While I won’t touch the politics involved, I will discuss what happened with Kitchen Aid’s twitter feed during last night’s debates.
An employee at Kitchen Aid made the mistake of tweeting a rather tasteless joke about the President during last night’s debates. It was quickly caught, removed, and apologized for by the management. So points to them for an appropriate response to the problem. They owned the issue and handled it with grace.
It should never have happened.
Well, duh. We all know that, you’re thinking. The person who tweeted should have made sure they were on their own personal feed. Right?
They shouldn’t have even thought about posting that on their personal feed, either. Here’s why.
Once you start working for a company, any company, be they high profile or not, you represent them. Unless you keep it a huge secret and don’t ever mention your work or for whom you work, you are a representative of your company. Anything you tweet, post on Facebook, or blog about will reflect on your employer.
This is perhaps the biggest drawback to the instant gratification, constant 24/7 news streaming world that we live in these days.
You are just as much a brand as Kitchen Aid. Or Coke. Or Victoria’s Secret.
Don’t believe me?
Go surf someone’s Facebook. Someone you don’t know. Read their posts and look at their pictures. What do you think about them?
If they have a ton of pictures of them getting drunk at parties and post about drugs and reckless activities, you form a mental picture of them as someone who isn’t necesarily responsible. Now, say that you run a business. An insurance business. Is this the sort of person you want as a public face for your company? Do you want pictures on the internet of an employee wearing a shirt with your logo on it, doing drugs, getting drunk, or posing lewdly with naked statues? Probably not. No matter how good a person they are, how dedicated a worker, you have the wrong idea from their online brand.
Employers check these things now. So do insurance companies, by the by.
Now, am I saying you can’t have fun with your friends? Heck no!
I am, however, saying that you need to keep your public image firmly in mind. Set up a work account and a separate, private account. Enable all of your privacy settings on the personal one, so that you share those things with only your friends. DO NOT MIX THE TWO. Ever.
If that’s too much work for you, then you will have to school yourself to thinking very carefully about everything you put on the internet. If you can’t post it on your employer’s website, Facebook, or Twitter feed, you shouldn’t post it on yours.
This goes doubly, or even tripley for you if you are deliberately building a brand. As an author, you want your readers to connect with you and want to pay to read your work.
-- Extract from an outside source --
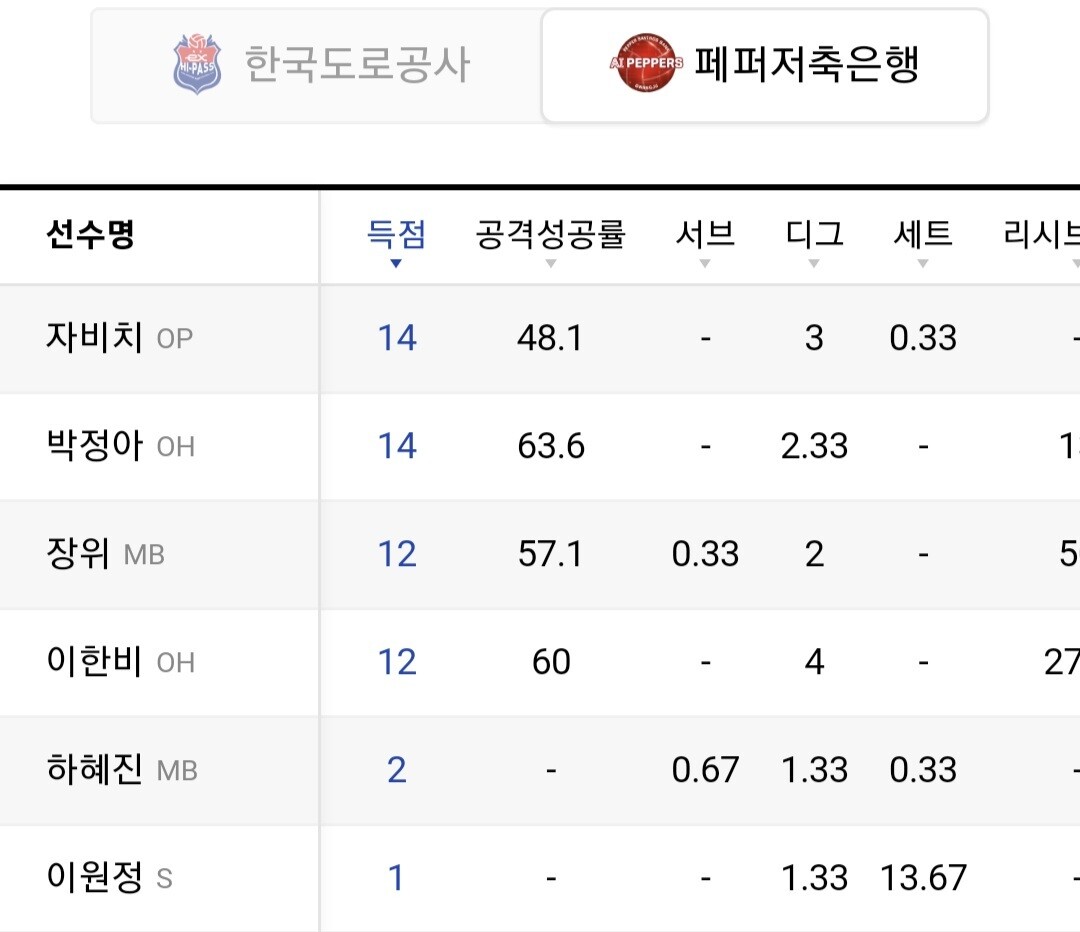Click the 리시브 column header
That’s why you give them a taste of who you are as a person, but you don’t tell them every little thought that goes on in your head.
The internet fosters an incredible sense of connection, which is awesome when building a fanbase. You and your readers probably have a lot in common. After all, if they like what you write, chances are they will like you. But what you write about isn’t ALL of you. Just like there are things you don’t talk about at parties (yay for unspoken social contracts), there are things you shouldn’t share with people online. Cause unlike at the party, where people will probably forget you dancing on the table with a lampshade on your head, that stuff NEVER GOES AWAY on the internet. It’s there forever.
I’d say “If you can’t say it to your Grandmother, don’t say it on the internet,” but if your Grandmother is anything like mine, that advice will backfire.
So I leave you with this thought, instead. How do you want to be remembered?